Work to be completed -
Please return all of the material exactly, with no line missing.

Given entries section start

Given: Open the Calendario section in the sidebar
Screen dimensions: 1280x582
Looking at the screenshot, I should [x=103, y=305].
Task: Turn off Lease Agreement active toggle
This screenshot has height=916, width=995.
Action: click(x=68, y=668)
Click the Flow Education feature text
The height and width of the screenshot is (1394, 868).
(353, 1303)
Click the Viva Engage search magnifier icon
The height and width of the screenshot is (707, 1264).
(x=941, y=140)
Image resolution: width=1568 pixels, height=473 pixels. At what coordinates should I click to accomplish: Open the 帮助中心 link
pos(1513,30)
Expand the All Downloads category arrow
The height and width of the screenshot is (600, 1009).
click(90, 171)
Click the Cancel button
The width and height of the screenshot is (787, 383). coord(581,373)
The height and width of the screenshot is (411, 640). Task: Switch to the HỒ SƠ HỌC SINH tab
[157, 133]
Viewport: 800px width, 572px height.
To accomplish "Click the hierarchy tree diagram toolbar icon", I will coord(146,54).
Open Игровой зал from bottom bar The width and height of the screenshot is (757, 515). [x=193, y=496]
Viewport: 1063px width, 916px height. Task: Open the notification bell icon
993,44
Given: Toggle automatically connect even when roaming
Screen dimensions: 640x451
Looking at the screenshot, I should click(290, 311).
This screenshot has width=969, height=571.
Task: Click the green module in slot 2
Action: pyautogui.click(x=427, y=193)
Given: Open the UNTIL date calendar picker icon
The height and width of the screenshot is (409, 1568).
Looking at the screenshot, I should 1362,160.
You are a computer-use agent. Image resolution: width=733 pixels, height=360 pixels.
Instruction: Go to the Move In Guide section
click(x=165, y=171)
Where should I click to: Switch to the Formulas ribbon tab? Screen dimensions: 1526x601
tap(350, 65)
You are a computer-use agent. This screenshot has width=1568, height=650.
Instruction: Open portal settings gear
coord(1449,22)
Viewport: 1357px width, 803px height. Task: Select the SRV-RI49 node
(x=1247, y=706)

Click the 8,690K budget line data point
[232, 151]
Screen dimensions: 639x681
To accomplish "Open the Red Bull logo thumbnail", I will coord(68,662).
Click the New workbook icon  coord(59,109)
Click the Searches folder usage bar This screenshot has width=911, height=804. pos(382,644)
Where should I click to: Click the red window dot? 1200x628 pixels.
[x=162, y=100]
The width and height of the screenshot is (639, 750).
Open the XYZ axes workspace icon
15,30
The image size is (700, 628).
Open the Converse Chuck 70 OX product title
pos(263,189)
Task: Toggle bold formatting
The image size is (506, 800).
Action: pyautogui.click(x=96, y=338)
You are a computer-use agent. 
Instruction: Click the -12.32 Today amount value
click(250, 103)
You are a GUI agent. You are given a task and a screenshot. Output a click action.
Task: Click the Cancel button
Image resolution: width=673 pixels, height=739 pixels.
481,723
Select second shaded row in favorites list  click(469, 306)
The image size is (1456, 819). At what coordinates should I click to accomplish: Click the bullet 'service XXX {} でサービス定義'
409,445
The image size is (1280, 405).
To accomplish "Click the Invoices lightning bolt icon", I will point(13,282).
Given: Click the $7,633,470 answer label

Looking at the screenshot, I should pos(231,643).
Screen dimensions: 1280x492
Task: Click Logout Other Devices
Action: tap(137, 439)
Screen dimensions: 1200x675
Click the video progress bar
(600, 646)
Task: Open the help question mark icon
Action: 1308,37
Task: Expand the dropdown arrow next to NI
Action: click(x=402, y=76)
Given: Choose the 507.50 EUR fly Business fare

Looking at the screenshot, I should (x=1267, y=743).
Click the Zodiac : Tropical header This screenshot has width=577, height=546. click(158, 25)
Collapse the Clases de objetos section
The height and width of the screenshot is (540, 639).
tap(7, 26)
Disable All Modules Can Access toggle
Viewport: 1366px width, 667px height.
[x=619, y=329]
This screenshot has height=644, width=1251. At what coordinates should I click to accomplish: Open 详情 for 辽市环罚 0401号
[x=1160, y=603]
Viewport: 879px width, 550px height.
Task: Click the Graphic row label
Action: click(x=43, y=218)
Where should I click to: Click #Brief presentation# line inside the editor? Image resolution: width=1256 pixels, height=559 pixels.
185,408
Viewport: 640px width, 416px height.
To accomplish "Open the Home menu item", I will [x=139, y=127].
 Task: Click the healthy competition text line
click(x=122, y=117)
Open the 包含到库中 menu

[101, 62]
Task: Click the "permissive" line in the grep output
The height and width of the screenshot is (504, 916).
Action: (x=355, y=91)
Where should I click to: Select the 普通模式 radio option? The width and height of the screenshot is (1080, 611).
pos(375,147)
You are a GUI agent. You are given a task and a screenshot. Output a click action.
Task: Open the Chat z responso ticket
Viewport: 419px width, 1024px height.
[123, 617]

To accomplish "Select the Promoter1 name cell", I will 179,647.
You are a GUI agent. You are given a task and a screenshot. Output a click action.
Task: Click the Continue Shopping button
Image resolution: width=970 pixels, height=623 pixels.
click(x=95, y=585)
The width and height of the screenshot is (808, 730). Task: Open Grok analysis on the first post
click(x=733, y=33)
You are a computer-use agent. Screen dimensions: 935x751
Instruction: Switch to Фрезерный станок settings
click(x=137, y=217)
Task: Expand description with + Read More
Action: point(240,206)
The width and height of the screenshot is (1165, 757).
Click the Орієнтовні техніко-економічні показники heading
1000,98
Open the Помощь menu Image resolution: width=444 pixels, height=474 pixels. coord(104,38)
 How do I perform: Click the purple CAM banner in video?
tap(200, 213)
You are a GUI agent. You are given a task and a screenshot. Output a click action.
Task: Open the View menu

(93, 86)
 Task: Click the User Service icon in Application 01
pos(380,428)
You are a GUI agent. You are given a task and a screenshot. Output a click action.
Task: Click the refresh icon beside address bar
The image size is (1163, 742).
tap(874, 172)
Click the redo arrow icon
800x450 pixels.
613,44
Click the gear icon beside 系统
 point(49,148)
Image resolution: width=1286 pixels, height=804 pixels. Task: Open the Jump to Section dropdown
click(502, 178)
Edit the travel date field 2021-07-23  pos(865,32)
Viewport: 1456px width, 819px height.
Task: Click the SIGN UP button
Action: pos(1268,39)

Given entries section end

Task response -
Given: Open the Calendario section in the sidebar
Screen dimensions: 1280x582
Looking at the screenshot, I should [x=103, y=305].
Task: Turn off Lease Agreement active toggle
This screenshot has height=916, width=995.
Action: click(x=68, y=668)
Click the Flow Education feature text
The height and width of the screenshot is (1394, 868).
(353, 1303)
Click the Viva Engage search magnifier icon
The height and width of the screenshot is (707, 1264).
(x=941, y=140)
Image resolution: width=1568 pixels, height=473 pixels. At what coordinates should I click to accomplish: Open the 帮助中心 link
pos(1513,30)
Expand the All Downloads category arrow
The height and width of the screenshot is (600, 1009).
click(90, 171)
Click the Cancel button
The width and height of the screenshot is (787, 383). coord(581,373)
The height and width of the screenshot is (411, 640). Task: Switch to the HỒ SƠ HỌC SINH tab
[157, 133]
Viewport: 800px width, 572px height.
To accomplish "Click the hierarchy tree diagram toolbar icon", I will coord(146,54).
Open Игровой зал from bottom bar The width and height of the screenshot is (757, 515). [x=193, y=496]
Viewport: 1063px width, 916px height. Task: Open the notification bell icon
993,44
Given: Toggle automatically connect even when roaming
Screen dimensions: 640x451
Looking at the screenshot, I should click(290, 311).
This screenshot has width=969, height=571.
Task: Click the green module in slot 2
Action: pyautogui.click(x=427, y=193)
Given: Open the UNTIL date calendar picker icon
The height and width of the screenshot is (409, 1568).
Looking at the screenshot, I should 1362,160.
You are a computer-use agent. Image resolution: width=733 pixels, height=360 pixels.
Instruction: Go to the Move In Guide section
click(x=165, y=171)
Where should I click to: Switch to the Formulas ribbon tab? Screen dimensions: 1526x601
tap(350, 65)
You are a computer-use agent. This screenshot has width=1568, height=650.
Instruction: Open portal settings gear
coord(1449,22)
Viewport: 1357px width, 803px height. Task: Select the SRV-RI49 node
(x=1247, y=706)

Click the 8,690K budget line data point
[232, 151]
Screen dimensions: 639x681
To accomplish "Open the Red Bull logo thumbnail", I will coord(68,662).
Click the New workbook icon  coord(59,109)
Click the Searches folder usage bar This screenshot has width=911, height=804. pos(382,644)
Where should I click to: Click the red window dot? 1200x628 pixels.
[x=162, y=100]
The width and height of the screenshot is (639, 750).
Open the XYZ axes workspace icon
15,30
The image size is (700, 628).
Open the Converse Chuck 70 OX product title
pos(263,189)
Task: Toggle bold formatting
The image size is (506, 800).
Action: pyautogui.click(x=96, y=338)
You are a computer-use agent. 
Instruction: Click the -12.32 Today amount value
click(250, 103)
You are a GUI agent. You are given a task and a screenshot. Output a click action.
Task: Click the Cancel button
Image resolution: width=673 pixels, height=739 pixels.
481,723
Select second shaded row in favorites list  click(469, 306)
The image size is (1456, 819). At what coordinates should I click to accomplish: Click the bullet 'service XXX {} でサービス定義'
409,445
The image size is (1280, 405).
To accomplish "Click the Invoices lightning bolt icon", I will point(13,282).
Given: Click the $7,633,470 answer label

Looking at the screenshot, I should pos(231,643).
Screen dimensions: 1280x492
Task: Click Logout Other Devices
Action: tap(137, 439)
Screen dimensions: 1200x675
Click the video progress bar
(600, 646)
Task: Open the help question mark icon
Action: 1308,37
Task: Expand the dropdown arrow next to NI
Action: click(x=402, y=76)
Given: Choose the 507.50 EUR fly Business fare

Looking at the screenshot, I should (x=1267, y=743).
Click the Zodiac : Tropical header This screenshot has width=577, height=546. click(158, 25)
Collapse the Clases de objetos section
The height and width of the screenshot is (540, 639).
tap(7, 26)
Disable All Modules Can Access toggle
Viewport: 1366px width, 667px height.
[x=619, y=329]
This screenshot has height=644, width=1251. At what coordinates should I click to accomplish: Open 详情 for 辽市环罚 0401号
[x=1160, y=603]
Viewport: 879px width, 550px height.
Task: Click the Graphic row label
Action: click(x=43, y=218)
Where should I click to: Click #Brief presentation# line inside the editor? Image resolution: width=1256 pixels, height=559 pixels.
185,408
Viewport: 640px width, 416px height.
To accomplish "Open the Home menu item", I will [x=139, y=127].
 Task: Click the healthy competition text line
click(x=122, y=117)
Open the 包含到库中 menu

[101, 62]
Task: Click the "permissive" line in the grep output
The height and width of the screenshot is (504, 916).
Action: (x=355, y=91)
Where should I click to: Select the 普通模式 radio option? The width and height of the screenshot is (1080, 611).
pos(375,147)
You are a GUI agent. You are given a task and a screenshot. Output a click action.
Task: Open the Chat z responso ticket
Viewport: 419px width, 1024px height.
[123, 617]

To accomplish "Select the Promoter1 name cell", I will 179,647.
You are a GUI agent. You are given a task and a screenshot. Output a click action.
Task: Click the Continue Shopping button
Image resolution: width=970 pixels, height=623 pixels.
click(x=95, y=585)
The width and height of the screenshot is (808, 730). Task: Open Grok analysis on the first post
click(x=733, y=33)
You are a computer-use agent. Screen dimensions: 935x751
Instruction: Switch to Фрезерный станок settings
click(x=137, y=217)
Task: Expand description with + Read More
Action: point(240,206)
The width and height of the screenshot is (1165, 757).
Click the Орієнтовні техніко-економічні показники heading
1000,98
Open the Помощь menu Image resolution: width=444 pixels, height=474 pixels. coord(104,38)
 How do I perform: Click the purple CAM banner in video?
tap(200, 213)
You are a GUI agent. You are given a task and a screenshot. Output a click action.
Task: Open the View menu

(93, 86)
 Task: Click the User Service icon in Application 01
pos(380,428)
You are a GUI agent. You are given a task and a screenshot. Output a click action.
Task: Click the refresh icon beside address bar
The image size is (1163, 742).
tap(874, 172)
Click the redo arrow icon
800x450 pixels.
613,44
Click the gear icon beside 系统
 point(49,148)
Image resolution: width=1286 pixels, height=804 pixels. Task: Open the Jump to Section dropdown
click(502, 178)
Edit the travel date field 2021-07-23  pos(865,32)
Viewport: 1456px width, 819px height.
Task: Click the SIGN UP button
Action: pos(1268,39)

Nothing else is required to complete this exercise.